From: Junio C Hamano <gitster@pobox.com>
To: Taylor Blau <me@ttaylorr.com>
Cc: git@vger.kernel.org, Jeff King <peff@peff.net>,
Elijah Newren <newren@gmail.com>,
Patrick Steinhardt <ps@pks.im>
Subject: Re: [RFC PATCH 01/14] midx: use `string_list` for retained MIDX files
Date: Thu, 26 Feb 2026 12:29:22 -0800 [thread overview]
Message-ID: <xmqqldgf1c65.fsf@gitster.g> (raw)
In-Reply-To: <d64a799afd620363c1940d7c2e634e78ea553cb6.1771978829.git.me@ttaylorr.com> (Taylor Blau's message of "Tue, 24 Feb 2026 19:20:56 -0500")

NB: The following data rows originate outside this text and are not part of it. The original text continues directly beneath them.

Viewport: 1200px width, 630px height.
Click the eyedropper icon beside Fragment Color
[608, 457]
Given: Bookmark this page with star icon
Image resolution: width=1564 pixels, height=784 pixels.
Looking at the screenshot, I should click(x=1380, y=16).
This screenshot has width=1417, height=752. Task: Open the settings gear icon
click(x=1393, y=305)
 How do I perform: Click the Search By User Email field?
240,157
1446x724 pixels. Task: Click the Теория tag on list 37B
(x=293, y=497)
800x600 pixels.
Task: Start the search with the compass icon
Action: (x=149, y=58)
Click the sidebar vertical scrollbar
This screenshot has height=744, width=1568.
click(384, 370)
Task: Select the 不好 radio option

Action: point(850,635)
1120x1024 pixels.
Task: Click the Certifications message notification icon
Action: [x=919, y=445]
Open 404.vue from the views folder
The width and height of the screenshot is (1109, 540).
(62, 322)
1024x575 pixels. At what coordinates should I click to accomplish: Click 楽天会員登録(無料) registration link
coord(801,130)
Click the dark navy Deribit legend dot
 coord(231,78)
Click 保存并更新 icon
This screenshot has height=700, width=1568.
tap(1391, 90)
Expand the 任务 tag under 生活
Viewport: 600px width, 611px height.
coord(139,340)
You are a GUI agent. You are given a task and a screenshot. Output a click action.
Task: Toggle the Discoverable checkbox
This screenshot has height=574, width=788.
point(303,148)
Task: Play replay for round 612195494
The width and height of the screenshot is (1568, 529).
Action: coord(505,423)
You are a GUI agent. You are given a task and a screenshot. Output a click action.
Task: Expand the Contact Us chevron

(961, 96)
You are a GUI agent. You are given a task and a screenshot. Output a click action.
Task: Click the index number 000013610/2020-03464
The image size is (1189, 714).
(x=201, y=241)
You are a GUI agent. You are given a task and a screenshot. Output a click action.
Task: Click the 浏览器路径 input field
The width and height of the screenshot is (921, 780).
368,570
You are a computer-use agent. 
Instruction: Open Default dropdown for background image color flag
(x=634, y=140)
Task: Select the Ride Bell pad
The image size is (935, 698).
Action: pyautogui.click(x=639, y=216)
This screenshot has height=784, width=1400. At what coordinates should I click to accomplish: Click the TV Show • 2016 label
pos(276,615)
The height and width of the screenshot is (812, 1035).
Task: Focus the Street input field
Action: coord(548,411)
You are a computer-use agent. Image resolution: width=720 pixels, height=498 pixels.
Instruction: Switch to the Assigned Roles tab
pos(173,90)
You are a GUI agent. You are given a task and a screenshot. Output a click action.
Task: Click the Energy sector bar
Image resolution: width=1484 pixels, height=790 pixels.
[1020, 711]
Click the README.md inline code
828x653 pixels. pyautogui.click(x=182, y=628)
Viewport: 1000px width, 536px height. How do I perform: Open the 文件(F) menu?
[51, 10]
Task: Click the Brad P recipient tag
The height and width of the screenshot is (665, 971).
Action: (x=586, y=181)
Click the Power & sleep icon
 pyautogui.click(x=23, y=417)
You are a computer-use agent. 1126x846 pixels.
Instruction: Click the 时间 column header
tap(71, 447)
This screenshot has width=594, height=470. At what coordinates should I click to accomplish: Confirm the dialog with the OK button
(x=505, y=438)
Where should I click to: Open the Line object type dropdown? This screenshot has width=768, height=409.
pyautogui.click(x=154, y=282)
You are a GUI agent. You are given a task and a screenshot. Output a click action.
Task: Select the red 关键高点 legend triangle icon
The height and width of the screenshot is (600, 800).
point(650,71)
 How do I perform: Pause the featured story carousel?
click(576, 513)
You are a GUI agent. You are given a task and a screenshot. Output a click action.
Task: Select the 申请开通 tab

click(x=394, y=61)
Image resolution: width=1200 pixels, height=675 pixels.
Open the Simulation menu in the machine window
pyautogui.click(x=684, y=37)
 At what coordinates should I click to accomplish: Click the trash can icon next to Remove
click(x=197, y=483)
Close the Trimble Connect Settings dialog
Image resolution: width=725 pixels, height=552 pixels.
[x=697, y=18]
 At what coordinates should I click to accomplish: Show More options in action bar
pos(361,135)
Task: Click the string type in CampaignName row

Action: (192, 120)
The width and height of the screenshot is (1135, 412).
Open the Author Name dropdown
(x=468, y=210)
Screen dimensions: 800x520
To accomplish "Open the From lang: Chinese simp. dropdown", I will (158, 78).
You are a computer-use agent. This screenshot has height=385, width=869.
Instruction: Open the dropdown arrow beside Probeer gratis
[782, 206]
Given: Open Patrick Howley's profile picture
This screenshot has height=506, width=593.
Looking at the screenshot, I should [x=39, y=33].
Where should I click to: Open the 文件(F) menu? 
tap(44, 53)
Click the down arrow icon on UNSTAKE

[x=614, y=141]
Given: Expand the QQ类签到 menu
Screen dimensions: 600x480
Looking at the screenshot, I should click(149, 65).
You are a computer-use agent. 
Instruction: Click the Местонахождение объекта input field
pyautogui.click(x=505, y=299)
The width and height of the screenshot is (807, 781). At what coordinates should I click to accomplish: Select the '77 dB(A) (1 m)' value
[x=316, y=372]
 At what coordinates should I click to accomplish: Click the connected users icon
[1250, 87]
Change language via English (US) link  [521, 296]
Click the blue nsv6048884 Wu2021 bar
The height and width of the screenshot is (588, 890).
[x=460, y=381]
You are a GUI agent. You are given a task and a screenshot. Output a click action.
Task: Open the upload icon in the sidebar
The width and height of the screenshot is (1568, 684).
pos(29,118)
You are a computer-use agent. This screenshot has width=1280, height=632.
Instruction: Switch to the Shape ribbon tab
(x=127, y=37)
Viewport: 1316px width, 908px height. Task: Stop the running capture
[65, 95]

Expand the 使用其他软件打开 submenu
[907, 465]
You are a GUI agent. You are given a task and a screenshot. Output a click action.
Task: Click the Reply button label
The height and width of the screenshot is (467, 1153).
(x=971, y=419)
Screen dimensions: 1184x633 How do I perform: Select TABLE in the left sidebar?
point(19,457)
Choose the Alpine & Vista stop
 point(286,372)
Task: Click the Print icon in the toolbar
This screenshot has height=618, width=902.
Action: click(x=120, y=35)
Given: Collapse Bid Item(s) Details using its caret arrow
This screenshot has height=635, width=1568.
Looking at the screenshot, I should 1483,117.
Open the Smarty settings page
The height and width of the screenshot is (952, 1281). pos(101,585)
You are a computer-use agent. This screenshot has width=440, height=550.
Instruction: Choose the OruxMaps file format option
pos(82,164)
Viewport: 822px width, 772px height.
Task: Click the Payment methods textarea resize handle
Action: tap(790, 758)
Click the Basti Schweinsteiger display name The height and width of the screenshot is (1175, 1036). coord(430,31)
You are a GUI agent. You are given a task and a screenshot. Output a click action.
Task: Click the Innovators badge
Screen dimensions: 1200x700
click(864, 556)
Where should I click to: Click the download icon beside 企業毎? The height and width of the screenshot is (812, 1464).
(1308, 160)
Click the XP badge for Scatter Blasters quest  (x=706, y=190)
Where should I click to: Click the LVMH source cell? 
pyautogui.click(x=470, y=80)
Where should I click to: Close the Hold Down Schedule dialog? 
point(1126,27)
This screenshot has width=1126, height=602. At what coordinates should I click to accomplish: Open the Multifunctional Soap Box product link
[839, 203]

Taylor Blau <me@ttaylorr.com> writes:
> Both `clear_midx_files_ext()` and `clear_incremental_midx_files_ext()`
> build a list of filenames to keep while pruning stale MIDX files. Today
> they hand-roll an array instead of using a `string_list`, thus requiring
> us to pass an additional length parameter, and makes lookups linear.
>
> Replace the bare array with a `string_list` which can be passed around
> as a single parameter. Though it improves lookup performance, the
> difference is likely immeasurable given how small the keep_hashes array
> typically is.
And if it the lookup performance turns out to be an issue, we can
switch to strmap or something more appropriate.
>
> Signed-off-by: Taylor Blau <me@ttaylorr.com>
> ---
> midx.c | 56 ++++++++++++++++++++++----------------------------------
> 1 file changed, 22 insertions(+), 34 deletions(-)
>
> diff --git a/midx.c b/midx.c
> index c1b9658240d..c5e3553e2bb 100644
> --- a/midx.c
> +++ b/midx.c
> @@ -755,8 +755,7 @@ int midx_checksum_valid(struct multi_pack_index *m)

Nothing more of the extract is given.